» **Problem details**
Copy out, word for word, the lines below, from the first line up to and including the line that contains "click(x=229, y=67)".

» **Provided records**
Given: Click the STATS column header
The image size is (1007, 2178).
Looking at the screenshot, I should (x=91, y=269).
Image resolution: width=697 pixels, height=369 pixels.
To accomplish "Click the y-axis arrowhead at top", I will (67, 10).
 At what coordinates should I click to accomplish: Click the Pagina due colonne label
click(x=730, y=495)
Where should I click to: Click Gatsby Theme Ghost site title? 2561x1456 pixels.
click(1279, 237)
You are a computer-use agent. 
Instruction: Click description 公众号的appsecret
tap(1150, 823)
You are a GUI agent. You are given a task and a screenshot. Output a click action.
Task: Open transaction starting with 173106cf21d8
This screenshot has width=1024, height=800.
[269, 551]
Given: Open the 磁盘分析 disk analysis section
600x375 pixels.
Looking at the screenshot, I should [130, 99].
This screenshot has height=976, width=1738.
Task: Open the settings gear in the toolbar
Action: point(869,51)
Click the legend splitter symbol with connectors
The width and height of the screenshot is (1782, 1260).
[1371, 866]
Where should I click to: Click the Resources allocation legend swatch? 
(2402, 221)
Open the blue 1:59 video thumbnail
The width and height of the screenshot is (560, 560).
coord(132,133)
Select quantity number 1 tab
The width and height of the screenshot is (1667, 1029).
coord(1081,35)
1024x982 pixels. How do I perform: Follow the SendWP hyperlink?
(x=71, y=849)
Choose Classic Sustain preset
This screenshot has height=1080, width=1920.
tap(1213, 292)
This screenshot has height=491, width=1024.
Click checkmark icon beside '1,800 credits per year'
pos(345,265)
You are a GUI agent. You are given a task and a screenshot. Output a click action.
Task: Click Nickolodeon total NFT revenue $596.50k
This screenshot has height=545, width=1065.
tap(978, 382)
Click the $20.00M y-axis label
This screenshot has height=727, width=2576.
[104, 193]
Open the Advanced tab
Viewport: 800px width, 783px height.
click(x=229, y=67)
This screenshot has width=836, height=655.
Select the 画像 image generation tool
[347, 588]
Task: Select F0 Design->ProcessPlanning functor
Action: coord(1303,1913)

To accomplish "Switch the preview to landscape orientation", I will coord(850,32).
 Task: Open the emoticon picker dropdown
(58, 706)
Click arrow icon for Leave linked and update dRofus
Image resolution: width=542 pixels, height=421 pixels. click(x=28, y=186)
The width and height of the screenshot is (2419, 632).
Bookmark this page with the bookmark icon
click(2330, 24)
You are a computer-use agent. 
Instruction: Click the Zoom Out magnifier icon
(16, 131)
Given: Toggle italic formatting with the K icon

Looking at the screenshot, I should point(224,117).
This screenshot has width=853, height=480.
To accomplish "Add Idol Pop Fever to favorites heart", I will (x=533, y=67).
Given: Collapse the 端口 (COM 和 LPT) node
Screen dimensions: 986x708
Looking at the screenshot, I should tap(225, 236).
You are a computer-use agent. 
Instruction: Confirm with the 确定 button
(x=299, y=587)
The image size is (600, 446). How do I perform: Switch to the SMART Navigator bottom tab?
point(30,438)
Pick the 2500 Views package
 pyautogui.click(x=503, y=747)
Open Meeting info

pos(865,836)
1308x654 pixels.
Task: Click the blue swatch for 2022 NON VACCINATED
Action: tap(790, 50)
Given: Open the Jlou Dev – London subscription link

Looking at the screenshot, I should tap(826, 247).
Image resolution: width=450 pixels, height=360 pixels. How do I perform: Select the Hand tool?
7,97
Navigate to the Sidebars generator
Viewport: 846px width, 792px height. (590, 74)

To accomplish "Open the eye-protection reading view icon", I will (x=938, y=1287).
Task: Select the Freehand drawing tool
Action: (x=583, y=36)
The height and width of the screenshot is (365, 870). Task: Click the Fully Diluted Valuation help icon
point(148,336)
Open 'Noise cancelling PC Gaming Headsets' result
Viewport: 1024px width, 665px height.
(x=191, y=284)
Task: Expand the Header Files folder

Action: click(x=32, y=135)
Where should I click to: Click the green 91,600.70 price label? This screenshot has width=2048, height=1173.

» **The result**
Given: Click the STATS column header
The image size is (1007, 2178).
Looking at the screenshot, I should (x=91, y=269).
Image resolution: width=697 pixels, height=369 pixels.
To accomplish "Click the y-axis arrowhead at top", I will (67, 10).
 At what coordinates should I click to accomplish: Click the Pagina due colonne label
click(x=730, y=495)
Where should I click to: Click Gatsby Theme Ghost site title? 2561x1456 pixels.
click(1279, 237)
You are a computer-use agent. 
Instruction: Click description 公众号的appsecret
tap(1150, 823)
You are a GUI agent. You are given a task and a screenshot. Output a click action.
Task: Open transaction starting with 173106cf21d8
This screenshot has width=1024, height=800.
[269, 551]
Given: Open the 磁盘分析 disk analysis section
600x375 pixels.
Looking at the screenshot, I should [130, 99].
This screenshot has height=976, width=1738.
Task: Open the settings gear in the toolbar
Action: point(869,51)
Click the legend splitter symbol with connectors
The width and height of the screenshot is (1782, 1260).
[1371, 866]
Where should I click to: Click the Resources allocation legend swatch? 
(2402, 221)
Open the blue 1:59 video thumbnail
The width and height of the screenshot is (560, 560).
coord(132,133)
Select quantity number 1 tab
The width and height of the screenshot is (1667, 1029).
coord(1081,35)
1024x982 pixels. How do I perform: Follow the SendWP hyperlink?
(x=71, y=849)
Choose Classic Sustain preset
This screenshot has height=1080, width=1920.
tap(1213, 292)
This screenshot has height=491, width=1024.
Click checkmark icon beside '1,800 credits per year'
pos(345,265)
You are a GUI agent. You are given a task and a screenshot. Output a click action.
Task: Click Nickolodeon total NFT revenue $596.50k
This screenshot has height=545, width=1065.
tap(978, 382)
Click the $20.00M y-axis label
This screenshot has height=727, width=2576.
[104, 193]
Open the Advanced tab
Viewport: 800px width, 783px height.
click(x=229, y=67)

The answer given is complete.